### Aim of the task
A word-for-word transcript of every entry is required.

──────── Supplied data

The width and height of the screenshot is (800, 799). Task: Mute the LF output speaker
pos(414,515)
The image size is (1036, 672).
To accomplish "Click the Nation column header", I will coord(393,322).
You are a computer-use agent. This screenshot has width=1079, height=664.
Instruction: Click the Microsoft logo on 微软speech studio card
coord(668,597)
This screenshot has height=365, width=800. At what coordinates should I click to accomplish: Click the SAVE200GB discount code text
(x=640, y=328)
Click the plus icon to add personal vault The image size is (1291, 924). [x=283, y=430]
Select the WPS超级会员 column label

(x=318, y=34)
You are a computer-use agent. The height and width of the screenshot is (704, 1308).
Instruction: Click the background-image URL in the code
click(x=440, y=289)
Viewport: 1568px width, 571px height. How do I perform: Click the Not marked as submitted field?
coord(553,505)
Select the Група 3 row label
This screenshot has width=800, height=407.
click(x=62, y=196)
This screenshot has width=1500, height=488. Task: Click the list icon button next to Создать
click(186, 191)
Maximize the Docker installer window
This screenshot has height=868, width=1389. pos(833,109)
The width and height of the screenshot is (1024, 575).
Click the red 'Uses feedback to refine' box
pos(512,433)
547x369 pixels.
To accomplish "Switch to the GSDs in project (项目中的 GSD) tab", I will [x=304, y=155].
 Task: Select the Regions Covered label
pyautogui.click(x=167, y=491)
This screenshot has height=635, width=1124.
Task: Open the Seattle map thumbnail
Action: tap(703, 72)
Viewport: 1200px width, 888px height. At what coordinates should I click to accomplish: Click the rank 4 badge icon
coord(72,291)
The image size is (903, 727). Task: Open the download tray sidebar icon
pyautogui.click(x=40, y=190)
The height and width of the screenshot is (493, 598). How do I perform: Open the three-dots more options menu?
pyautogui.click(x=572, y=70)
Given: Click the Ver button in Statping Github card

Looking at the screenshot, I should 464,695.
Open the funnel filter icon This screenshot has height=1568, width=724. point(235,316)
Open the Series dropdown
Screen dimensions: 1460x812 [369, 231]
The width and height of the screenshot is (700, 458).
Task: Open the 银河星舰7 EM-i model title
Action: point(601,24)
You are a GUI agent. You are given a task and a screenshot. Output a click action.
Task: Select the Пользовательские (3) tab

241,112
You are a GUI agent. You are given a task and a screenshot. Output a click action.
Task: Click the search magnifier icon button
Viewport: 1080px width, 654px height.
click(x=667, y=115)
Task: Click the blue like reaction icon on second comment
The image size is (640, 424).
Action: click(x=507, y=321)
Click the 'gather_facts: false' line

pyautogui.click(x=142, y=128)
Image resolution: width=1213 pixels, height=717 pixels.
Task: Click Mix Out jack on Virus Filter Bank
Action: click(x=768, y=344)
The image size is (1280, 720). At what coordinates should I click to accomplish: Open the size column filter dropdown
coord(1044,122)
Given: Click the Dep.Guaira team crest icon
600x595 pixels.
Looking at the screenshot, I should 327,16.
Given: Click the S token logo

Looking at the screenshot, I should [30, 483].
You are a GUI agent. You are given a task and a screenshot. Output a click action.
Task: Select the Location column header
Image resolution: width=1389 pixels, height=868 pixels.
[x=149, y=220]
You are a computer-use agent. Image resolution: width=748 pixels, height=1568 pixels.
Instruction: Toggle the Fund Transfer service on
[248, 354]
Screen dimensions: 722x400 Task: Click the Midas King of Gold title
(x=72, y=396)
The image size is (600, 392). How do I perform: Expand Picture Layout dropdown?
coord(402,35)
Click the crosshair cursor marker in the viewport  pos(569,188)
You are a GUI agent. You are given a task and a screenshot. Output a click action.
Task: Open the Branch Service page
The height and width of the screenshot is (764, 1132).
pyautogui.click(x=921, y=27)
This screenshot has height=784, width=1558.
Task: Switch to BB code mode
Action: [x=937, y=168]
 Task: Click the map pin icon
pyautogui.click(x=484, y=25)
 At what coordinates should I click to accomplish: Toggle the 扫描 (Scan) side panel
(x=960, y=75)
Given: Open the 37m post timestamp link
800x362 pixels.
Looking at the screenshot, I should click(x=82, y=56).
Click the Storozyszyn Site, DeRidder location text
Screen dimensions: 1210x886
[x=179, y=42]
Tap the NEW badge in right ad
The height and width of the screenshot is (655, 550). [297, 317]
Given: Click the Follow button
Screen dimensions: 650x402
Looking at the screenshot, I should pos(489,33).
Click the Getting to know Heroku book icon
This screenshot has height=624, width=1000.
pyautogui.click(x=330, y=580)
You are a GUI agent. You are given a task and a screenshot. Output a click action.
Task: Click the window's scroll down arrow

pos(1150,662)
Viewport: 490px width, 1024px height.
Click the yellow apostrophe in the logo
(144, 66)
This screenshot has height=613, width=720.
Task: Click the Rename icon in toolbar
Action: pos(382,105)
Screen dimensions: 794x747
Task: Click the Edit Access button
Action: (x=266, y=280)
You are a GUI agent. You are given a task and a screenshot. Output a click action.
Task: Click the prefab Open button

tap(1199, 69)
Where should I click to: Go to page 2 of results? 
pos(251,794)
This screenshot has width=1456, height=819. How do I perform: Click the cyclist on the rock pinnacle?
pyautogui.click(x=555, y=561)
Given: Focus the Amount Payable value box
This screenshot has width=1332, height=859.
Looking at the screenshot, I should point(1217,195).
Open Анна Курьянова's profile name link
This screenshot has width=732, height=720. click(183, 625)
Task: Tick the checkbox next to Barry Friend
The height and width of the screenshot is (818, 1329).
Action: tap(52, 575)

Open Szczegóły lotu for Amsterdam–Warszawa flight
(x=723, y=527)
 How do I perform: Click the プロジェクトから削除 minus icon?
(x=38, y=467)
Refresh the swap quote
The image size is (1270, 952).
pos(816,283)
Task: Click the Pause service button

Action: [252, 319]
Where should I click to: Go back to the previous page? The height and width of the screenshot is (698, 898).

────────────────

### Response to this exercise
The width and height of the screenshot is (800, 799). Task: Mute the LF output speaker
pos(414,515)
The image size is (1036, 672).
To accomplish "Click the Nation column header", I will coord(393,322).
You are a computer-use agent. This screenshot has width=1079, height=664.
Instruction: Click the Microsoft logo on 微软speech studio card
coord(668,597)
This screenshot has height=365, width=800. At what coordinates should I click to accomplish: Click the SAVE200GB discount code text
(x=640, y=328)
Click the plus icon to add personal vault The image size is (1291, 924). [x=283, y=430]
Select the WPS超级会员 column label

(x=318, y=34)
You are a computer-use agent. The height and width of the screenshot is (704, 1308).
Instruction: Click the background-image URL in the code
click(x=440, y=289)
Viewport: 1568px width, 571px height. How do I perform: Click the Not marked as submitted field?
coord(553,505)
Select the Група 3 row label
This screenshot has width=800, height=407.
click(x=62, y=196)
This screenshot has width=1500, height=488. Task: Click the list icon button next to Создать
click(186, 191)
Maximize the Docker installer window
This screenshot has height=868, width=1389. pos(833,109)
The width and height of the screenshot is (1024, 575).
Click the red 'Uses feedback to refine' box
pos(512,433)
547x369 pixels.
To accomplish "Switch to the GSDs in project (项目中的 GSD) tab", I will [x=304, y=155].
 Task: Select the Regions Covered label
pyautogui.click(x=167, y=491)
This screenshot has height=635, width=1124.
Task: Open the Seattle map thumbnail
Action: tap(703, 72)
Viewport: 1200px width, 888px height. At what coordinates should I click to accomplish: Click the rank 4 badge icon
coord(72,291)
The image size is (903, 727). Task: Open the download tray sidebar icon
pyautogui.click(x=40, y=190)
The height and width of the screenshot is (493, 598). How do I perform: Open the three-dots more options menu?
pyautogui.click(x=572, y=70)
Given: Click the Ver button in Statping Github card

Looking at the screenshot, I should 464,695.
Open the funnel filter icon This screenshot has height=1568, width=724. point(235,316)
Open the Series dropdown
Screen dimensions: 1460x812 [369, 231]
The width and height of the screenshot is (700, 458).
Task: Open the 银河星舰7 EM-i model title
Action: point(601,24)
You are a GUI agent. You are given a task and a screenshot. Output a click action.
Task: Select the Пользовательские (3) tab

241,112
You are a GUI agent. You are given a task and a screenshot. Output a click action.
Task: Click the search magnifier icon button
Viewport: 1080px width, 654px height.
click(x=667, y=115)
Task: Click the blue like reaction icon on second comment
The image size is (640, 424).
Action: click(x=507, y=321)
Click the 'gather_facts: false' line

pyautogui.click(x=142, y=128)
Image resolution: width=1213 pixels, height=717 pixels.
Task: Click Mix Out jack on Virus Filter Bank
Action: click(x=768, y=344)
The image size is (1280, 720). At what coordinates should I click to accomplish: Open the size column filter dropdown
coord(1044,122)
Given: Click the Dep.Guaira team crest icon
600x595 pixels.
Looking at the screenshot, I should 327,16.
Given: Click the S token logo

Looking at the screenshot, I should [30, 483].
You are a GUI agent. You are given a task and a screenshot. Output a click action.
Task: Select the Location column header
Image resolution: width=1389 pixels, height=868 pixels.
[x=149, y=220]
You are a computer-use agent. Image resolution: width=748 pixels, height=1568 pixels.
Instruction: Toggle the Fund Transfer service on
[248, 354]
Screen dimensions: 722x400 Task: Click the Midas King of Gold title
(x=72, y=396)
The image size is (600, 392). How do I perform: Expand Picture Layout dropdown?
coord(402,35)
Click the crosshair cursor marker in the viewport  pos(569,188)
You are a GUI agent. You are given a task and a screenshot. Output a click action.
Task: Open the Branch Service page
The height and width of the screenshot is (764, 1132).
pyautogui.click(x=921, y=27)
This screenshot has height=784, width=1558.
Task: Switch to BB code mode
Action: [x=937, y=168]
 Task: Click the map pin icon
pyautogui.click(x=484, y=25)
 At what coordinates should I click to accomplish: Toggle the 扫描 (Scan) side panel
(x=960, y=75)
Given: Open the 37m post timestamp link
800x362 pixels.
Looking at the screenshot, I should click(x=82, y=56).
Click the Storozyszyn Site, DeRidder location text
Screen dimensions: 1210x886
[x=179, y=42]
Tap the NEW badge in right ad
The height and width of the screenshot is (655, 550). [297, 317]
Given: Click the Follow button
Screen dimensions: 650x402
Looking at the screenshot, I should pos(489,33).
Click the Getting to know Heroku book icon
This screenshot has height=624, width=1000.
pyautogui.click(x=330, y=580)
You are a GUI agent. You are given a task and a screenshot. Output a click action.
Task: Click the window's scroll down arrow

pos(1150,662)
Viewport: 490px width, 1024px height.
Click the yellow apostrophe in the logo
(144, 66)
This screenshot has height=613, width=720.
Task: Click the Rename icon in toolbar
Action: pos(382,105)
Screen dimensions: 794x747
Task: Click the Edit Access button
Action: (x=266, y=280)
You are a GUI agent. You are given a task and a screenshot. Output a click action.
Task: Click the prefab Open button

tap(1199, 69)
Where should I click to: Go to page 2 of results? 
pos(251,794)
This screenshot has width=1456, height=819. How do I perform: Click the cyclist on the rock pinnacle?
pyautogui.click(x=555, y=561)
Given: Focus the Amount Payable value box
This screenshot has width=1332, height=859.
Looking at the screenshot, I should point(1217,195).
Open Анна Курьянова's profile name link
This screenshot has width=732, height=720. click(183, 625)
Task: Tick the checkbox next to Barry Friend
The height and width of the screenshot is (818, 1329).
Action: tap(52, 575)

Open Szczegóły lotu for Amsterdam–Warszawa flight
(x=723, y=527)
 How do I perform: Click the プロジェクトから削除 minus icon?
(x=38, y=467)
Refresh the swap quote
The image size is (1270, 952).
pos(816,283)
Task: Click the Pause service button

Action: [252, 319]
Where should I click to: Go back to the previous page? The height and width of the screenshot is (698, 898).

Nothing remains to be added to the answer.